When he falls in love with the pretty sister of the rancher’s owner, she is too class conscious to consider him as more than a friend. But against her will, she gradually gives in to feelings of attraction. It helps that he has a Harvard education.

Wrapping up. The year 1902 saw the publication of Wister’s The Virginian, a hugely successful bestseller. That same year saw Frances McElrath’s The Rustler, in which a top-hand cowboy and ranch foreman becomes a cattle thief and kidnaps a woman who has rejected him. Both novels were inspired by Wyoming’s Johnson County War.

The year also saw Henry Wallace Phillips’ Red Saunders, a collection of stories about an amiable, big-hearted, red-haired cowboy from the plains of North Dakota, with a fully developed sense of humor and a wry wit. He would appear again in two more collections of stories and a novel.

Over a period of two decades, the cowboy had evolved from a minor but often troublesome character given to violence and gunplay. With the turn of the century, he had become the central figure in stories of western romance and adventure. In the following decades, a genre of frontier fiction, the cowboy western, would evolve and flourish around him.

Image credit:
Book covers and illustrations from the novels
Drawing, John Alexander Harrington Bird (1846-1936), Wikimedia Commons

Coming up: Arthur Henry Paterson, The Better Man (1890)


  1. Interesting early history of the genre. Thanks! I've been reading some early dime novels from my collection lately. While most aren't exactly what I'd call well-written, they are entertaining and give insight to bygone days. I'll have to look up some of these more serious attempts at literature.
    I didn't know the Great K&K was a novel. I have the Tom Mix movie, whicj I found quite entertaining.

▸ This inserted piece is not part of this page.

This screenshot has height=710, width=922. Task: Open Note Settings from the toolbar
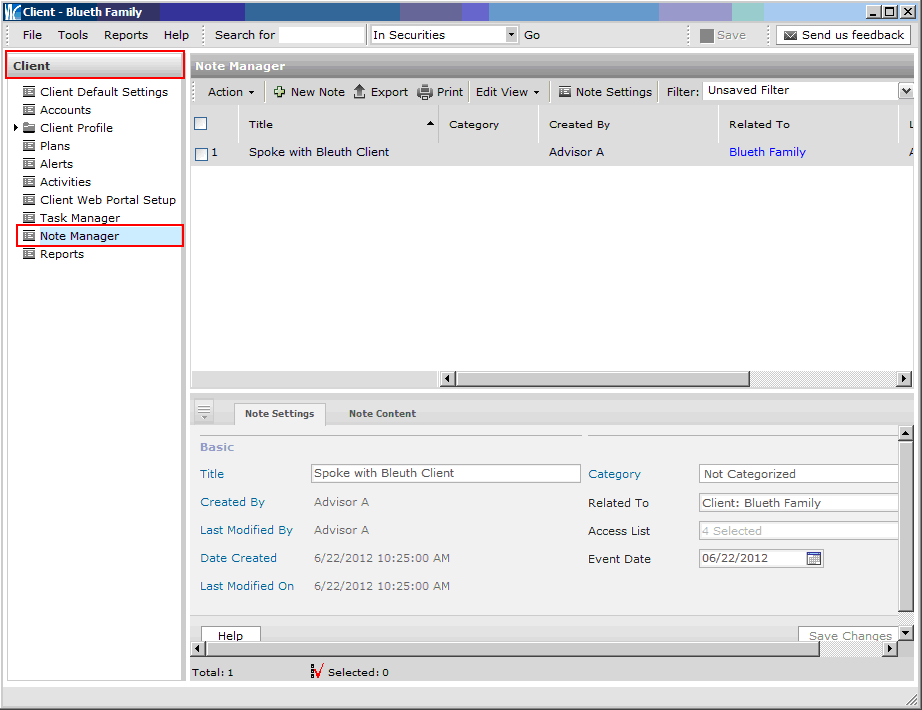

  2. Ron, thanks for a timely and a terrific post. Timely because only last Sunday I bought an illustrated book about cowboys titled "The Old West: The Cowboys" published by Time-Life Books in 1973. It is a detailed pictorial history of the American cowboy whose high time, according to the book, "lasted a bare generation, from the end of the Civil War until the mid-1880s, when bad weather, poor range management and disaster cattle-market prices forced an end to the old freewheeling ways." It has some fantastic colour and black-and-white paintings and photographs of cowboys in action as well as drawings of a cowboy's attire. I didn't know they were called vaqueros derived from a Spanish word and influenced by Spanish California. I have just started reading the book and your narrative of early frontier fiction is going to add to the excitement of reading about this historical period in America.

  3. You got yourself a good reference book that should be full of good images. I believe that series was pretty dependable for historical information, too.

    There were two streams of cowboy traditions, the Texas cowboys, who learned about open-range cattle herding from the Mexican vaqueros. Then there were the California and Great Basin cowboys who preserved more of the style of their Mexican predecessors, especially in garb and gear. They came to be called "buckaroos," a corruption of "vaquero."

  4. Ron, it is a good reference book and the Time-Life editors have credited dozens of writers and researchers as well as historical museums and societies for all the information it contains. Many of the books in the bibliography should be in public domain. I hope to write about the book soon, at least as soon as I get the essence of it.